Plaintiff’s Failure to Demonstrate a Lack of Conflict Between Foreign and U.S. Trademark Laws Dooms Extraterritorial Injunction

The World in U.S. Courts: Spring 2013 - Intellectual Property (Trademark)
March.04.2013

United Airlines, Inc. v. United Airways, Ltd. (U.S. District Court, E.D.N.Y., Mar. 4, 2013)

The U.S.-based mega airline carrier United Airlines sued a company that was allegedly using United’s trademarks worldwide. The defendant company failed to appear, and a federal magistrate in the federal court in Brooklyn, NY recommended that a default judgment be entered and that United’s motion for an injunction also be granted—but only as to the U.S. and U.S. territories.

Facts

Plaintiff United Airlines sued “United Airways, Ltd.” over the latter’s use of “United” trademarks for operations in certain countries in Southeast Asia, the Middle East, and the UK. The defendant failed to appear to respond to the complaint. United Airlines asked the court to enter a default judgment and a permanent injunction prohibiting the defendant from infringing United Airlines’ trademarks worldwide.
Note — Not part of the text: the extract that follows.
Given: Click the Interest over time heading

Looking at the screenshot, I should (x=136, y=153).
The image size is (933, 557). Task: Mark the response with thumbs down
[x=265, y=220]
Specifically, it asked that the geographic scope of the injunction encompass (a) the U.S., (b) any country in which plaintiff renders air transportation services under any of the UNITED marks, (c) any country in which plaintiff owns a trademark registration for any of its UNITED marks, and (d) any country in which a member airline of the Star Alliance, to which plaintiff belongs, renders air transportation services.

Analysis

After granting default judgment against United Airways, Ltd., the magistrate considered the scope of an appropriate injunction. After acknowledging that U.S. courts have jurisdiction to enforce the Lanham Act extraterritorially in order to prevent harm to U.S. commerce, the court held that an extraterritorial injunction was appropriate if “(1) the defendant’s conduct has a substantial effect on U.S. commerce, (2) the defendant is a U.S. citizen, and (3) a conflict exists between defendant’s trademark rights under foreign law and plaintiff’s trademark rights under domestic law.” The magistrate concluded that this standard had not been met, in part because the U.S. plaintiff failed (1) to provide evidence of which marks it has registered in specific foreign jurisdictions, and (2) to argue that its operations of direct flights to and from specific countries entitles it to trademark rights superior to defendant under those countries’ laws. The magistrate noted that United Airlines had been successful in separate litigation in India and the U.K., concluding that those decisions mean that it has superior trademark rights in those two countries. But the court was not willing to extend that fact-specific finding to other countries in the absence of evidence. The court thus issued an injunction barring use of the United Airlines trademarks that was limited to the U.S. and U.S. territories.